WHAT TO WORK ON: In the records below, find the line with "درباره ما (528, 68)", then retype it and every following line exactly, stopping after the line with "Хлебная машина (36, 2222)". Leave the pictures out.

[Dataset entries]
- - -

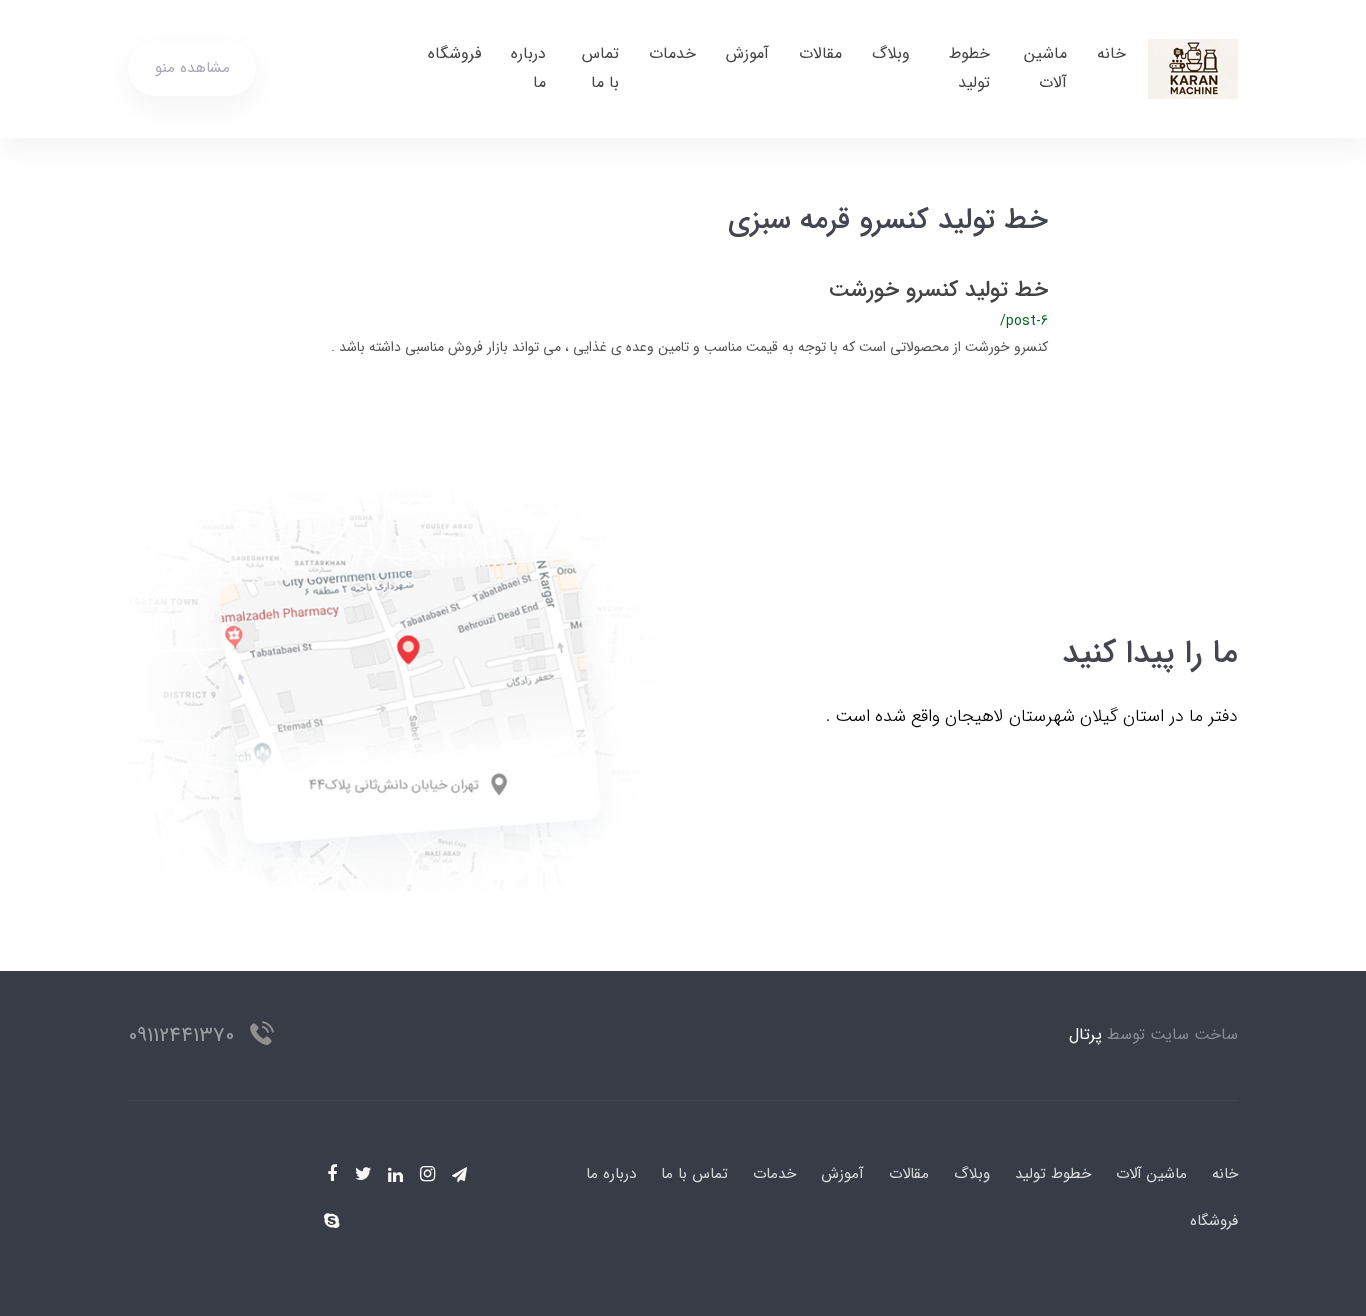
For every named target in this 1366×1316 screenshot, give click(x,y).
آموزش (747, 53)
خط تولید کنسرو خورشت (938, 290)
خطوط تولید (969, 68)
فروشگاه (454, 53)
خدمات (672, 53)
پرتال (1085, 1034)
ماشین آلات (1045, 68)
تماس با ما (600, 68)
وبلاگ (891, 53)
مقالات (820, 53)
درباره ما (528, 68)
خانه (1111, 53)
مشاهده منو (192, 68)
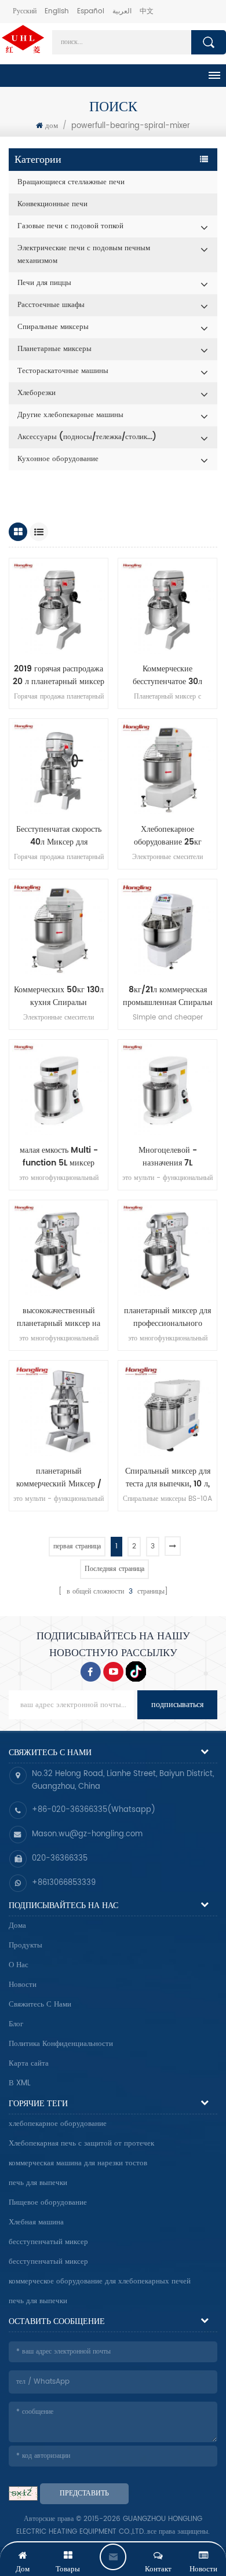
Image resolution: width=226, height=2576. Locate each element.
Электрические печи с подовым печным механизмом (83, 254)
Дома (17, 1926)
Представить (84, 2493)
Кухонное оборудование (58, 459)
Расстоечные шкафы (51, 305)
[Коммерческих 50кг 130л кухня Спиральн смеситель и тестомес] (58, 928)
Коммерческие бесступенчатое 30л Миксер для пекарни (167, 675)
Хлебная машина (36, 2222)
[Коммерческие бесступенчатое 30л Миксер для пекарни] (167, 607)
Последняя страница (114, 1568)
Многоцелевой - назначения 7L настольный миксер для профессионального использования (167, 1157)
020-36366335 (60, 1858)
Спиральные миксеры (53, 327)
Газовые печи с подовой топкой (70, 226)
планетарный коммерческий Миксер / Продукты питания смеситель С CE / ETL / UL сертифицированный (58, 1477)
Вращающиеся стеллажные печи (71, 182)
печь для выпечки (38, 2183)
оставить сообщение (113, 2557)
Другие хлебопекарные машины (70, 415)
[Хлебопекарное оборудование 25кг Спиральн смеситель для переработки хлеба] (167, 768)
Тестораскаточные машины (62, 371)
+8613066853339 (64, 1883)
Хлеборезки (36, 393)
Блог (16, 2024)
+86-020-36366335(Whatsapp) (93, 1810)
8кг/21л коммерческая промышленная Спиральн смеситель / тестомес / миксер (168, 996)
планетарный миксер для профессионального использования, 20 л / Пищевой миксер (167, 1317)
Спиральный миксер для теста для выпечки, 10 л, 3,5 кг (167, 1477)
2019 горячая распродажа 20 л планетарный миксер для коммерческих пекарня (58, 675)
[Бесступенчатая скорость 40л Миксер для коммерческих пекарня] (58, 768)
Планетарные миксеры (54, 349)
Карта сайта (29, 2064)
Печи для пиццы (44, 283)
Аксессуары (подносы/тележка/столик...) (86, 437)
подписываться (177, 1704)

- - -

SOLUTION FOR THIS PROBLEM:
درباره ما (528, 68)
خانه (1111, 53)
مشاهده منو (192, 68)
Image resolution: width=226, height=2576. Locate each element.
Электрические печи с подовым печным механизмом (83, 254)
Дома (17, 1926)
Представить (84, 2493)
Кухонное оборудование (58, 459)
Расстоечные шкафы (51, 305)
[Коммерческих 50кг 130л кухня Спиральн смеситель и тестомес] (58, 928)
Коммерческие бесступенчатое 30л Миксер для пекарни (167, 675)
Хлебная машина (36, 2222)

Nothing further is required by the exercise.